Nas análises, foi detetada toxina botulínica nas fezes do bebé, mas a deteção no soro foi negativa. No mel e nas folhas de camonila provenientes da Moldávia, bem como nas fezes, foi isolada toxina botulínica B. Após tratamento, a criança recuperou totalmente.
O mel é um conhecido veículo de esporos de C. botulinum, que contaminam também diferentes produtos agrícolas, como as ervas utilizadas para infusão. Contudo estes esporos têm de ser sujeitos a altas temperaturas para serem destruídos, temperaturas que não são atingidas pela água a ferver usada para as infusões e às quais o mel não pode ser sujeito, devido às suas caracteristicas. Por este motivo, os pais deverão ser aconselhados a não administrarem mel e infusão de ervas a crianças com menos de dois anos.
BIBLIOGRAFIA:
Saraiva M, Cunha IC, Bonito CC, et al. (2013) O primeiro caso de botulismo infantil em Portugal. Boletim Epidemiológico 5:17-18
“Botulismo iatrogénico devido a injeção terapêutica de toxina botulínica A num paciente pediátrico”
Uma menina de três anos com paralisia cerebral e história clínica de convulsões e refluxo gástrico recebeu uma injeção com uma dose total de 400 U (40 U/kg) de toxina botulínica A nas duas pernas e no braço direito. Nos dez dias após a injeção, ela perdeu 1 kg devido à disfagia. Três a quatro semanas depois, a disfagia tinha piorado e tinham aparecido novos sintomas: sialorreia excessiva e começou a inalar liquídos. A mãe reportou que a paciente tinha episódios de apneia durante o sono, sendo necessário em várias ocasiões realizar respiração boca a boca. No prazo de um mês, a menina desenvolveu fraqueza generalizada severa, que durou 6 semanas, mas permaneceu incapaz de segurar a cabeça durante 3 meses. Após dez semanas da injeção, o exame revelou discurso disártrico e sialorreia, distonia em todas as extremidades e tónus espástico, principalmente nas extremidades inferiores e no lado direito. Estes sintomas, juntamente com a sua evolução natural, indicam botulismo iatrogénico por injeção terapêutica de toxina botulínica A.
A menina tornou a receber injeções de toxina botulínica A em sete ocasiões distinas, com doses totais de 200 a 300 U (17,7 a 20 U/kg). A mãe não reportou efeitos adversos para estas doses.
Conclui-se entao que são necessários realizar mais estudos para determinar a janela terapêutica da toxina botulínica em crianças.
BIBLIOGRAFIA:
Crowner BE, Brunstrom JE, Racette BA (2007) Iatrogenic botulism due to therapeutic botulinum toxin A injection in a pediatric patient.
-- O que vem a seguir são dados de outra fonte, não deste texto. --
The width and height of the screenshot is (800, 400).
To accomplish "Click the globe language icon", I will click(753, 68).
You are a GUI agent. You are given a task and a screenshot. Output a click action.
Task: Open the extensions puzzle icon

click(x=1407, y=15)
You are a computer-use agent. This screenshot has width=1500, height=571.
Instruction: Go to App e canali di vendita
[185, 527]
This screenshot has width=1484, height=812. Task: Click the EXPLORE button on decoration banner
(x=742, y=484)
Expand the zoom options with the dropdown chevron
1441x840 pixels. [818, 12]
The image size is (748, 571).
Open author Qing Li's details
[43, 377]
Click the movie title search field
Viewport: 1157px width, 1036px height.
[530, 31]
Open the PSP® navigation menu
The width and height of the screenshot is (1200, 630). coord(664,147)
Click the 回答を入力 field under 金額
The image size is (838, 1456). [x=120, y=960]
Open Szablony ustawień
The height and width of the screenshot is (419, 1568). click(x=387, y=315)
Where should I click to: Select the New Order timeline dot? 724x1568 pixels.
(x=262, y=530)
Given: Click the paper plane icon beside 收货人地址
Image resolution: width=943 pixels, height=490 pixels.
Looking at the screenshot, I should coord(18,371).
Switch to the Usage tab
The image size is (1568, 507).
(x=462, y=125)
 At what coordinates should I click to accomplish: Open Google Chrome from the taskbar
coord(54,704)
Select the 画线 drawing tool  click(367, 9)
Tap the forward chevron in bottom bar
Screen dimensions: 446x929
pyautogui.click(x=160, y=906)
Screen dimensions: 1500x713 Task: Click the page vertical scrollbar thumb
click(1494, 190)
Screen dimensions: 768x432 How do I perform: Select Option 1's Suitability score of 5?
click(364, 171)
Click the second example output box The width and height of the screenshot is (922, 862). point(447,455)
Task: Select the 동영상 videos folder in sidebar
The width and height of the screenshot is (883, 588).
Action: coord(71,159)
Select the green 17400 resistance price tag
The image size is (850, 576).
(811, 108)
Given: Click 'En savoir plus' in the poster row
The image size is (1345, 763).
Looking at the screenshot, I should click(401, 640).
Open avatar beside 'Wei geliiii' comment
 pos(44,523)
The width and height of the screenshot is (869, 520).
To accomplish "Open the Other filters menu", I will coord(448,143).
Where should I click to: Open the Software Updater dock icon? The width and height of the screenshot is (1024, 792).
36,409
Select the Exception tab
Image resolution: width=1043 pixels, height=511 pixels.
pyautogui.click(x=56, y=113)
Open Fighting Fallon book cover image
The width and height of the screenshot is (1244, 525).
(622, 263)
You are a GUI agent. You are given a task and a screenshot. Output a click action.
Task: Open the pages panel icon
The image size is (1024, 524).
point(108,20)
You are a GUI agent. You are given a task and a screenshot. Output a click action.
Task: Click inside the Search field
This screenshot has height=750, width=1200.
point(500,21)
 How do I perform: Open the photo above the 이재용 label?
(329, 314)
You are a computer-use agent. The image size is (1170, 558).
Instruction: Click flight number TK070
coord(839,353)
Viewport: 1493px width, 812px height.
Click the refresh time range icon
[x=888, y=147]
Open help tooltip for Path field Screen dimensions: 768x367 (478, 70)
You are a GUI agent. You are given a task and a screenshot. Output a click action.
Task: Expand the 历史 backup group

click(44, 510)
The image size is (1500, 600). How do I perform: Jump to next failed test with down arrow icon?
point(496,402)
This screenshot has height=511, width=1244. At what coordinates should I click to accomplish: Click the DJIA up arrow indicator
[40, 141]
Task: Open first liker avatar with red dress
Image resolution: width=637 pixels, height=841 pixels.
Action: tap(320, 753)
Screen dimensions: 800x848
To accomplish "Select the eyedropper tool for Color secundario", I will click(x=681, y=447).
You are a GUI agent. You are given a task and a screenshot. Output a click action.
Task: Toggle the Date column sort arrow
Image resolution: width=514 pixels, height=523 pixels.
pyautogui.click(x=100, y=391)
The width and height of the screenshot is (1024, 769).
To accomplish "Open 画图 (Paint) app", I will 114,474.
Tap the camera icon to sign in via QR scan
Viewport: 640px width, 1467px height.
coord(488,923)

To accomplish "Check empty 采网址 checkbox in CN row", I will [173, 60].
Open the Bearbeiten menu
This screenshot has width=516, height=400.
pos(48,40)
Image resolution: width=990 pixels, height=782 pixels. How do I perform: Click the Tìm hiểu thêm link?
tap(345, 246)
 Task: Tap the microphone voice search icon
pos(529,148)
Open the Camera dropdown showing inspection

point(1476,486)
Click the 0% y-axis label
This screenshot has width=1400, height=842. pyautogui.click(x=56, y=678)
Clin Neuropharmacol 30(5):310-313 doi: 10.1097/WNF.0B013E31804B1A0D
O botulismo é uma doença potencialmente fatal caracterizada pela presença de neuropatias cranianas independentemente da via de exposição. Quanto mais cedo se fizer o diagnóstico e o tratamento com antitoxina (de preferência até 12h após diagnóstico) e com a ventilação mecânica, maior a probabilidade de sobrevivência.
Suspeitas de botulismo devem ser imediatamente reportadas às autoridades de modo a facilitar a deteção de uma possível epidemiologia e a prevenção de novos casos (Chertow et al. 2006).